— begin Passage —

Re: Datasets, blackboxes and frames from Michael Kifer on 2007-06-25 (public-rif-wg@w3.org from June 2007)

From: Michael Kifer <kifer@cs.sunysb.edu>
Date: Mon, 25 Jun 2007 07:17:24 -0400
To: Chris Welty <cawelty@gmail.com>
Cc: Dave Reynolds <der@hplb.hpl.hp.com>, RIF <public-rif-wg@w3.org>
Message-ID: <11268.1182770244@cs.sunysb.edu>
> 
> 
> Michael Kifer wrote:
> > Dave Reynolds <der@hplb.hpl.hp.com> wrote:
> >> In particular, I would find it useful to be able to map SPARQL-style 
> >> named graph expressions into RIF - e.g. in order to represent CWM rules 
> >> and because that something we need for our own use cases (which may 
> >> affect how JenaRules evolves).
> > 
> > SPARQL's named graphs is a hack, 
> 
> Sparql is a candidate recommendation from the W3C.  If you find 
> something wrong with it, there are open channels (not academic 
> publications) in which you can state any objection.

SPARQL is a hack because it does not have model theory. They decided to
relegate it to an appendix, and it does not exactly match the graph
matching algorithm that they use. The algorithm currently used is a hack
and so is their named graph idea. But all this can be approximated with a
traditional model theory, which is what we should do in RIF.

— end Passage —
— begin Source data —

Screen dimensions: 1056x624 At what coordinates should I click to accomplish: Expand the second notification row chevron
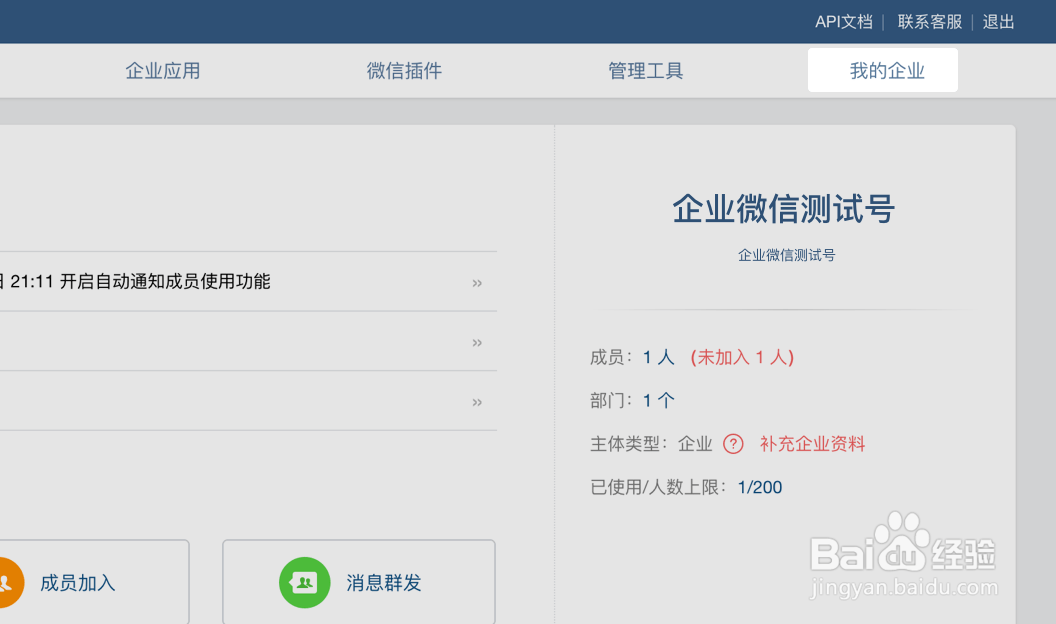pyautogui.click(x=477, y=343)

— end Source data —

* Requests:
A. In the mailing-list message on SPARQL's named graphs, what reason does Michael Kifer give for calling SPARQL a hack?
B. Resume the mailing-list message on SPARQL's named graphs after its final sentence.

* Task answers:
A. It does not have a model theory.

B.
I do not need to state my objections because this is well-known and a
number of people in the SPARQL group have already raised it before
(unsuccessfully). In fact, we discussed this with you and Enrico when you
were in Bolzano.

> If you think there are problems with it that are relevant to RIF, 
> please state them.  Stating that it is "a hack" doesn't help at all.

Fortunately, we are not dependent on SPARQL. All we need is to provide some
kind of interface. Since they refused to give a normal model theory to
their language, it makes our (RIF) job easy: it is just a built-in with a
black-box semantics.

> > which has clean logical counterpart. It is
> > called scoped inference. It was described in several places, such as
> > http://www.springerlink.com/content/f511460n0v3hl61n/
> > http://www.springerlink.com/content/1kcf7e0eu32kycxr/
> 
> If you wish people in the group to read it, please provide a link to a 
> version we can access.  These links require paying a fee.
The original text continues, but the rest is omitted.